I start laughing. “The first hour?”
“Yeah, after the first hour, Doc Anderson knocked on the door to ask how things were going, and I was like, ‘Doc! I think you just killed any chance I had of giving you anything today!’ ”
“Isn’t Ben’s little sister a nurse there now?” I ask.
“Oh, yeah,” he says, leaving no question that he thinks she’s hot. “But let us not forget that my great-aunt is the receptionist there, and she knows what I’m in the little room for and what I’m supposed to be doing.”
“No,” I say, horrified for him.
“Yes,” he says definitively. “So I finally pick up my cell phone—”
“And what? Call a 1-900 number?” I ask.
“No. I ordered a pizza and a half rack of beer. It finally arrived and that did the trick. After that, I just went . . .” He looks down at his crotch, “ ‘Mr. Wiggly! We got us a job to do with these here magazines!’ ”
“Mr. Wiggily?” I ask, laughing.
“No. Not Wig-gi-ly. Wiggly. Wiggly,” he corrects.
“Noted,” I say, still laughing.
Then I hear my grandmother’s voice. “Daniel!”
“Busted,” Tim says as he guzzles his beer. I hand him the rest of my beer, and Tim guzzles the rest of that, too.
“Coming!” I call.
Tim puts the empty beer cans in his saddlebags. “Better let you get back to work. Hey, come on down to the Elks lodge tonight.”

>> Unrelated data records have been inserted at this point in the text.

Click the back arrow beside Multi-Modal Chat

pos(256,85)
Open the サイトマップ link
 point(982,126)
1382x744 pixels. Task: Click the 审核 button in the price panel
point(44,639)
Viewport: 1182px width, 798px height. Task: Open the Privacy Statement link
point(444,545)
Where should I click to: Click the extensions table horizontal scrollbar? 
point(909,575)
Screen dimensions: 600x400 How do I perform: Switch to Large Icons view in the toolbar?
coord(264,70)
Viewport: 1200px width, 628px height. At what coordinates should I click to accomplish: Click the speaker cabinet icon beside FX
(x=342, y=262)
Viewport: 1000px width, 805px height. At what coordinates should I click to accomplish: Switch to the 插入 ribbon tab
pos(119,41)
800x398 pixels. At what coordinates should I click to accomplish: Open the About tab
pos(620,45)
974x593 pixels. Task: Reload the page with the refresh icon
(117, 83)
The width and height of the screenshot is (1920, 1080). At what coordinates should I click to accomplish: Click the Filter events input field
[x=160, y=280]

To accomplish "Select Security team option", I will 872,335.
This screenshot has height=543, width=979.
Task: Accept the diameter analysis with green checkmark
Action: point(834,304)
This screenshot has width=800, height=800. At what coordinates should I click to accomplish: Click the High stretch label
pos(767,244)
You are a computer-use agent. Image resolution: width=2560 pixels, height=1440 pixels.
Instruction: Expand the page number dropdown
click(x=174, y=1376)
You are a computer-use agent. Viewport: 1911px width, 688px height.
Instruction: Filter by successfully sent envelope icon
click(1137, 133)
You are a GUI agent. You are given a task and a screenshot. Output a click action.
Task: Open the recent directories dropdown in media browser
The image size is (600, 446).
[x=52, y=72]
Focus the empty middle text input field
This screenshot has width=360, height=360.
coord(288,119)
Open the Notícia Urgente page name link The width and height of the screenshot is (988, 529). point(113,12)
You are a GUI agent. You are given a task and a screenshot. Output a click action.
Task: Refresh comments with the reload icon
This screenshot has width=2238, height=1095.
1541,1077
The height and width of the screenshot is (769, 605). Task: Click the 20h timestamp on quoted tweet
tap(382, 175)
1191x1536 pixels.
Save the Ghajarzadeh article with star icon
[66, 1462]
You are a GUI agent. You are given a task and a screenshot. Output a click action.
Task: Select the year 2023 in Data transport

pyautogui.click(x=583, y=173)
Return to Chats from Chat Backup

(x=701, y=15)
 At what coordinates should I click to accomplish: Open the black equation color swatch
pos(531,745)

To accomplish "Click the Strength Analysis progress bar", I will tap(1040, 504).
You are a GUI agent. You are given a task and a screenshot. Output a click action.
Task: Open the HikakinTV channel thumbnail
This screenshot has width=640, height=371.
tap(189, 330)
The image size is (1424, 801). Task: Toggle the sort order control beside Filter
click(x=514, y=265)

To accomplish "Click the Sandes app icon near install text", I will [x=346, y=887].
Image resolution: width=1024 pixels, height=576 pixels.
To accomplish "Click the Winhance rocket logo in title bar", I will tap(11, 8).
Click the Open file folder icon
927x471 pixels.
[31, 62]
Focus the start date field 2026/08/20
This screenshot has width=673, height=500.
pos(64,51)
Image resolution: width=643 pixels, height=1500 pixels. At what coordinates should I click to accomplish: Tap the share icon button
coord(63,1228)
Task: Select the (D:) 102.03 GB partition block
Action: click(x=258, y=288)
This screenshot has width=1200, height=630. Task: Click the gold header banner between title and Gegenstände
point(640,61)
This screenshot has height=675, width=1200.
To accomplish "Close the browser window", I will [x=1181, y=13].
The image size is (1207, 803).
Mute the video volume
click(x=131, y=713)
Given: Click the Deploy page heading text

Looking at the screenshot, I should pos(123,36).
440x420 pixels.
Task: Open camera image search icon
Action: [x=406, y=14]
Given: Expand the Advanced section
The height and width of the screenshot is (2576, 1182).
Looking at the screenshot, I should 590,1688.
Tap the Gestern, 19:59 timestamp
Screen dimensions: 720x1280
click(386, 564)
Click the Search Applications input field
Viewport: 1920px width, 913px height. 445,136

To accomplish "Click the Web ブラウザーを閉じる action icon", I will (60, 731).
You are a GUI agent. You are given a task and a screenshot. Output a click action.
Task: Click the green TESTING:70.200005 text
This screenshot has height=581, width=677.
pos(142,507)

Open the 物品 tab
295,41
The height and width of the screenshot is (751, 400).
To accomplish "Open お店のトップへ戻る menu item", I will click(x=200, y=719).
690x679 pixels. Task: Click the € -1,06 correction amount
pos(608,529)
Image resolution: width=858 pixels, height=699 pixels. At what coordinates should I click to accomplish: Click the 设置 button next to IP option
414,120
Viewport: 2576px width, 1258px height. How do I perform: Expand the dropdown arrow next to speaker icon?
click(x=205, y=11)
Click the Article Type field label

“The Elks?” I say in disbelief. “You always swore you wouldn’t.”
“Yup. I’m an Elkoholic now. Raising money for children’s charities while getting drunk. Bring that hot teacher if you can,” he says.
Ha! As if I would do that to my worst enemy. “I’ll get right on that,” I say.
“My dad thinks I’m fixing fences, so kindly don’t let it slip I was over here. I snuck through that gate you and me put in when we was fourteen. I still keep a bottle of Jack stashed under a pile of rocks there if you ever need it.”
“Thanks, man.”
Then he mounts up and rides off.
My secret place is at the top of the hay bales next to the window that looks out on the barnyard. There’s a loose board in the wall there that I move and pull out an old metal lunch box. I open it and inspect its contents: three small toy tractors and a dump truck, my mom’s locket with a baby picture of me inside, and a picture of my parents when they were teenagers. I flip the picture over and look at the date written on the back, 1978. I flip it back over and look at it even closer. I bet it never occurred to them the day that picture was taken that they would die young. No teenager ever thinks they’re actually going to die young. Then there’s a program from their funeral. I look at it very briefly, wince, and put everything back in the lunch pail. I shut the lid and take a deep breath. Then I change my mind, open the pail again, take out the photo and the locket, slip them into my shirt pocket, shut the lunch pail, and slide it back behind the loose board in the barn wall.
From the window I can see Mara open the outdoor brick oven, shovel out some coals, and sweep the remaining ashes out. Grandma walks out of the house with some large balls of dough on a cookie sheet. Mara throws flour or something into the oven while Grandma places a ball of dough on a large wooden paddle. Mara picks up the paddle, places it in the oven, and jerks it so the dough slips off. I can hear their laughter and voices, but not what they’re saying.